How the cluster operates
How to adjust, secure, and tune the cluster
How to understand your cluster and respond when things go wrong
How to extend your cluster with new and custom functionality

How the Cluster Operates

Ultimately, if you are going to manage a system, you need to understand how that system operates. What are the pieces that it is made up of, and how do they fit together? Without at least a rough understanding of the components and how they interoperate, you are unlikely to be successful at managing any system. Managing a piece of software, especially one as complex as Kubernetes, without this understanding is like attempting to repair a car without knowing how the tail pipe relates to the engine. It’s a bad idea.

However, in addition to understanding how all the pieces fit together, it’s also essential to understand how the user consumes the Kubernetes cluster. Only by knowing how a tool like Kubernetes should be used can you truly understand the needs and demands required for its successful management. To revisit our analogy of the car, without understanding the way in which a driver sits in the vehicle and guides it down the road, you are unlikely to successfully manage the vehicle. The same is true of a Kubernetes cluster.

Finally, it is critical that you understand the role that the Kubernetes cluster plays in a user’s daily existence. What is the cluster accomplishing for the end user? Which applications are they deploying on it? What complexity and hardship is the cluster removing? What complexity is the Kubernetes API adding? To complete the car analogy, in order to understand the importance of a car to its end user, it is critical to know that it is the thing that ensures a person shows up to work on time. Likewise with Kubernetes, if you don’t understand that the cluster is the place where a user’s mission-critical application runs, and that the Kubernetes API is what a developer relies on to fix a problem when something goes wrong at 3 a.m., you won’t really grasp what is needed to successfully manage that cluster.

Adjust, Secure, and Tune the Cluster

In addition to knowing how the pieces of the cluster fit together and how the Kubernetes API is used by developers to build and deploy applications, it is also critical to understand the various APIs and configuration options to adjust, secure, and tune your cluster. A Kubernetes cluster—or really any significant piece of software—is not something that you simply turn up, start running, and walk away from.

The cluster and its usage have a lifecycle. Developers join and leave teams. New teams are formed and old ones die. The cluster scales with the growth of the business. New Kubernetes releases come out to fix bugs, add new features, and improve stability. Increased demand on the cluster exposes performance problems that had previously been ignored. Responding to all of these changes in the lifespan of your cluster requires an understanding of the ways in which Kubernetes can be configured via command line flags, deployment options, and API configurations.

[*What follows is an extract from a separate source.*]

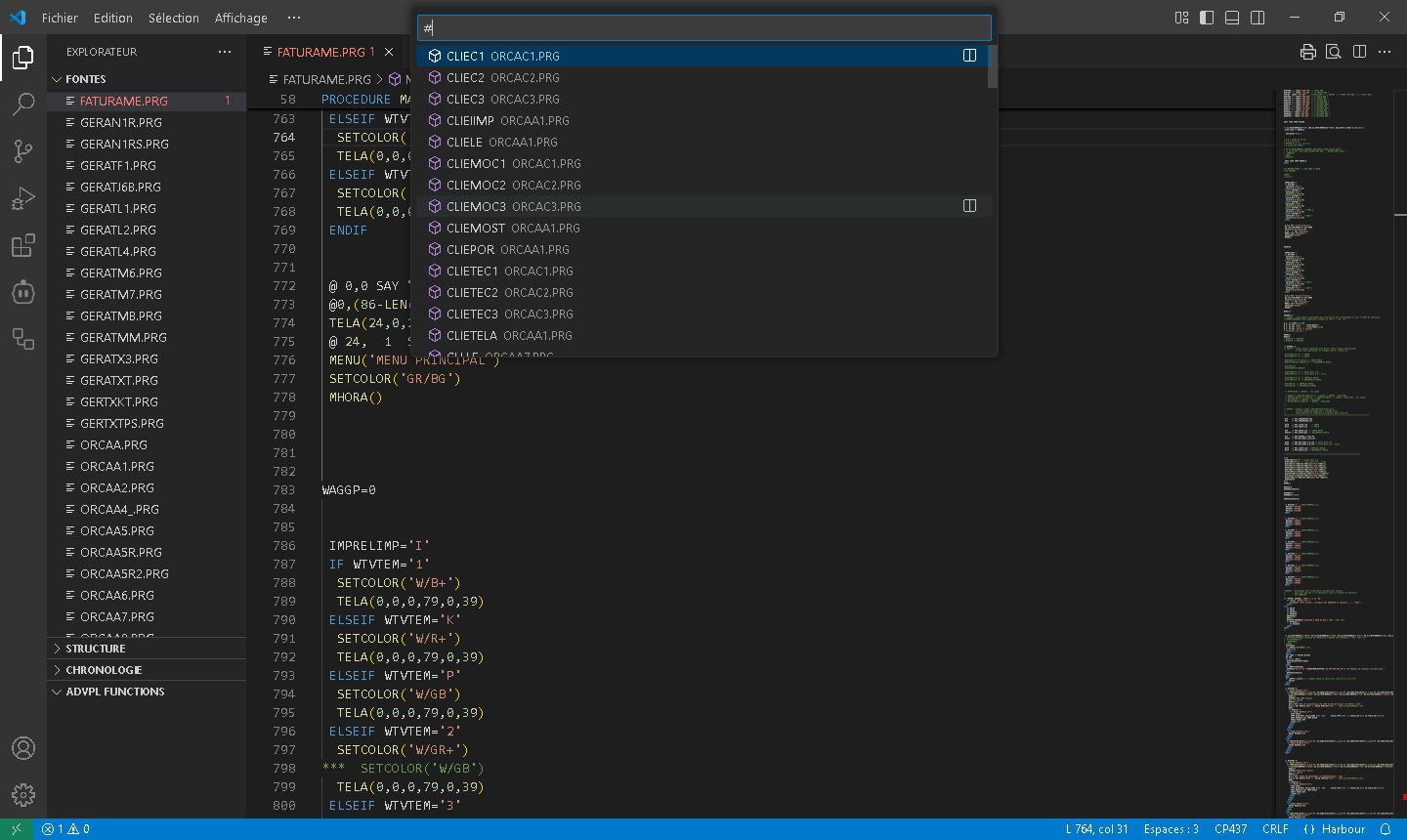The width and height of the screenshot is (1407, 840).
Task: Open the Fichier menu
Action: (60, 18)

Additionally, your cluster is not just a target for application deployment. It can also be a vector for attacking the security of your applications. Configuring your cluster to be secure against many different attacks—from application compromises to denial of service—is a critical component of sucessfully managing a cluster. Much of the time, this hardening is, in fact, simply to prevent mistakes. In many cases, the value of hardening and security is that they prevent one team or user from accidentally “attacking” another team’s service. However, active attacks do sometimes happen, and the configuration of the cluster is critical to both detecting attacks when they occur and to preventing them from happening in the first place.

Finally, depending on the usage of the cluster, you may need to demonstrate compliance with various security standards that are required for application developers in many industries, such as healthcare, finance, or government. When you understand how to build a compliant cluster, you can put Kubernetes to work in these environments.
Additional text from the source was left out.